#### What you need to do
Please reproduce, word for word, the stretch of rows from the line containing "Describe the element at coordinates (1542, 270)" through the end of the rows, both ends included. Leave the pictures out of your copy.

BEGIN Input data

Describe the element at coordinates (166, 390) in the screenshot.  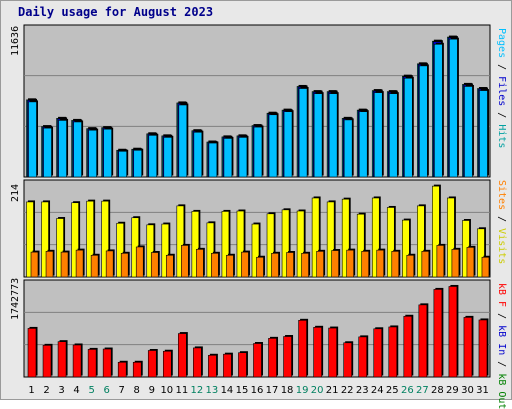
I see `x-tick-label: 10` at that location.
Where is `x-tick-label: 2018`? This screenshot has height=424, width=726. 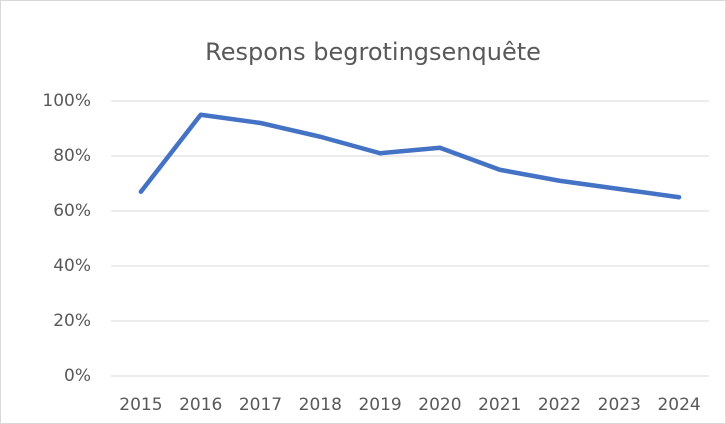 x-tick-label: 2018 is located at coordinates (320, 405).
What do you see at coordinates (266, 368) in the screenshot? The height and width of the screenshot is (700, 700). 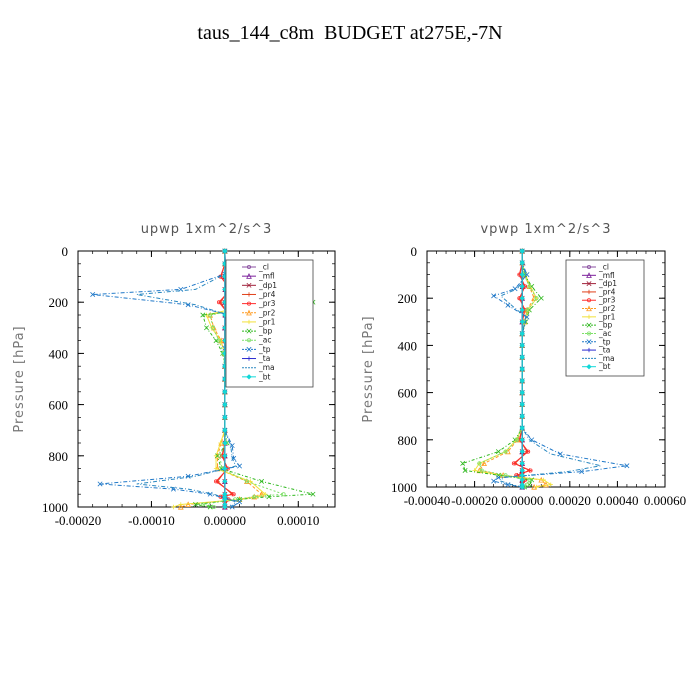 I see `legend-label: _ma` at bounding box center [266, 368].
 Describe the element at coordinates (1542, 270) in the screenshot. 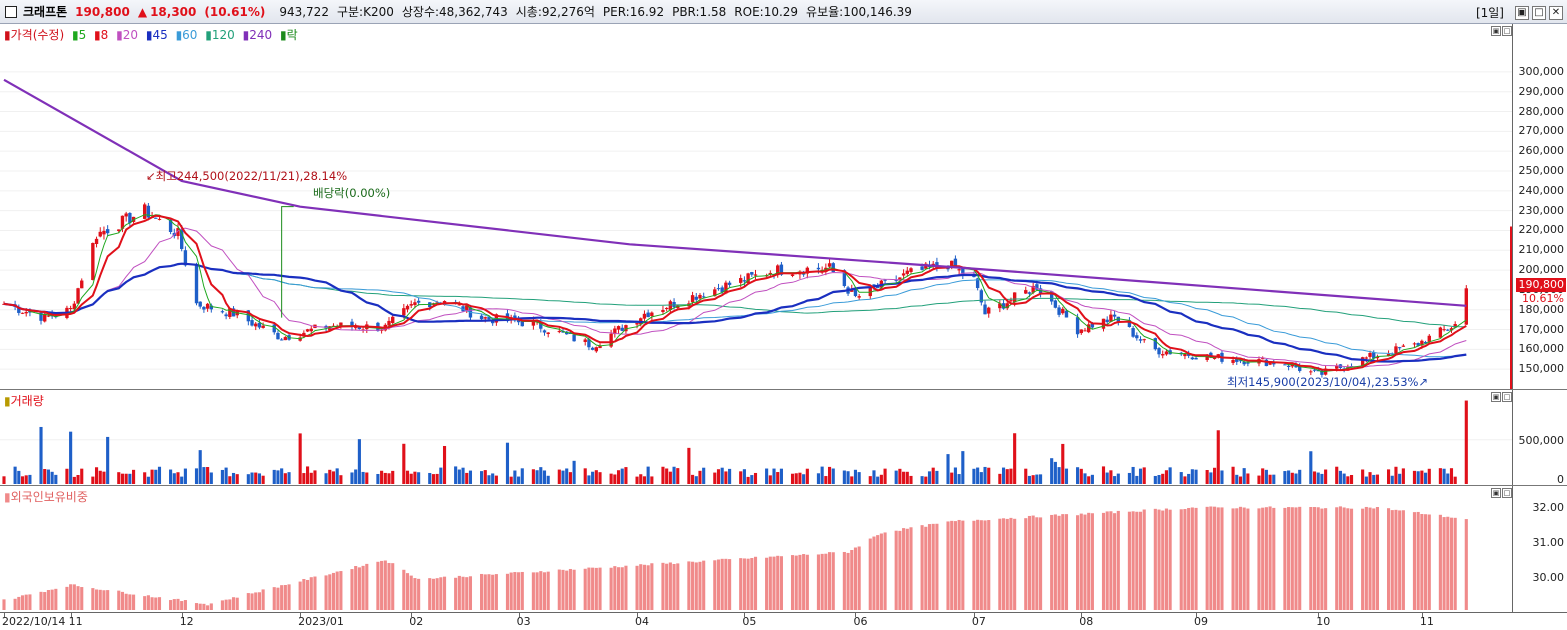

I see `price-tick: 200,000` at that location.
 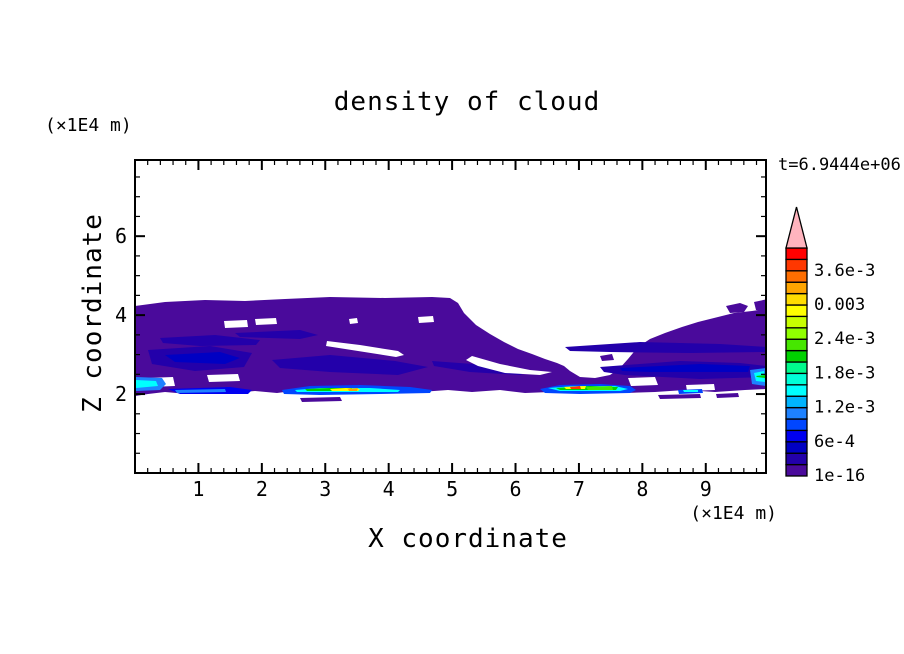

END Input data

#### Answer for this exercise
 Describe the element at coordinates (1542, 270) in the screenshot. 

I see `price-tick: 200,000` at that location.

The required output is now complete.